Source data:
--- BEGIN ---

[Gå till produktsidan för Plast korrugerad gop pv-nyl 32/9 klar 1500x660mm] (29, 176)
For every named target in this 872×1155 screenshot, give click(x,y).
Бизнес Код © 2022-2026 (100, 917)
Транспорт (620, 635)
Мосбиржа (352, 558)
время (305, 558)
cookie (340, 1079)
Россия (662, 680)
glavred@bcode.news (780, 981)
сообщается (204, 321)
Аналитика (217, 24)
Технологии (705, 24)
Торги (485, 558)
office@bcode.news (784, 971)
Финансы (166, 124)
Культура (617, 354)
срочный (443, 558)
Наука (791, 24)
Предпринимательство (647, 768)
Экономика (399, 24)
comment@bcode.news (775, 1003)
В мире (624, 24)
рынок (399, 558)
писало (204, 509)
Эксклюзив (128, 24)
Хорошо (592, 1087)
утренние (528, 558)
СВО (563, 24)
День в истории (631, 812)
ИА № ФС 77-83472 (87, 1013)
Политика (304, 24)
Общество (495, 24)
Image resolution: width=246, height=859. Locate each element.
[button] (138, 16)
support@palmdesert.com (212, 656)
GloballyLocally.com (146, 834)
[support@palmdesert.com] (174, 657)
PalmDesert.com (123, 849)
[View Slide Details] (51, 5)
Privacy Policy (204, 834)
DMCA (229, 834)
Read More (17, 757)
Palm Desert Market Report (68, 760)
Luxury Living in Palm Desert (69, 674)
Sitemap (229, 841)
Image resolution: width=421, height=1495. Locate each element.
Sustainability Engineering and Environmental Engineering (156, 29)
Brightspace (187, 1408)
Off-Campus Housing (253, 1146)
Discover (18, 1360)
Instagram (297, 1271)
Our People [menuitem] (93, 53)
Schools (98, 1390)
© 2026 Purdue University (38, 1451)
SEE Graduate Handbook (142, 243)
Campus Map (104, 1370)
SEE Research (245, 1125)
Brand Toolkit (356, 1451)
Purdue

--- END ---

▶ **DIRECTIONS FOR THIS TASK**
Copy every one of the entries above word for word, line by line.

▶ **THE RESPONSE**
[Gå till produktsidan för Plast korrugerad gop pv-nyl 32/9 klar 1500x660mm] (29, 176)
For every named target in this 872×1155 screenshot, give click(x,y).
Бизнес Код © 2022-2026 (100, 917)
Транспорт (620, 635)
Мосбиржа (352, 558)
время (305, 558)
cookie (340, 1079)
Россия (662, 680)
glavred@bcode.news (780, 981)
сообщается (204, 321)
Аналитика (217, 24)
Технологии (705, 24)
Торги (485, 558)
office@bcode.news (784, 971)
Финансы (166, 124)
Культура (617, 354)
срочный (443, 558)
Наука (791, 24)
Предпринимательство (647, 768)
Экономика (399, 24)
comment@bcode.news (775, 1003)
В мире (624, 24)
рынок (399, 558)
писало (204, 509)
Эксклюзив (128, 24)
Хорошо (592, 1087)
утренние (528, 558)
СВО (563, 24)
День в истории (631, 812)
ИА № ФС 77-83472 (87, 1013)
Политика (304, 24)
Общество (495, 24)
Image resolution: width=246, height=859. Locate each element.
[button] (138, 16)
support@palmdesert.com (212, 656)
GloballyLocally.com (146, 834)
[support@palmdesert.com] (174, 657)
PalmDesert.com (123, 849)
[View Slide Details] (51, 5)
Privacy Policy (204, 834)
DMCA (229, 834)
Read More (17, 757)
Palm Desert Market Report (68, 760)
Luxury Living in Palm Desert (69, 674)
Sitemap (229, 841)
Image resolution: width=421, height=1495. Locate each element.
Sustainability Engineering and Environmental Engineering (156, 29)
Brightspace (187, 1408)
Off-Campus Housing (253, 1146)
Discover (18, 1360)
Instagram (297, 1271)
Our People [menuitem] (93, 53)
Schools (98, 1390)
© 2026 Purdue University (38, 1451)
SEE Graduate Handbook (142, 243)
Campus Map (104, 1370)
SEE Research (245, 1125)
Brand Toolkit (356, 1451)
Purdue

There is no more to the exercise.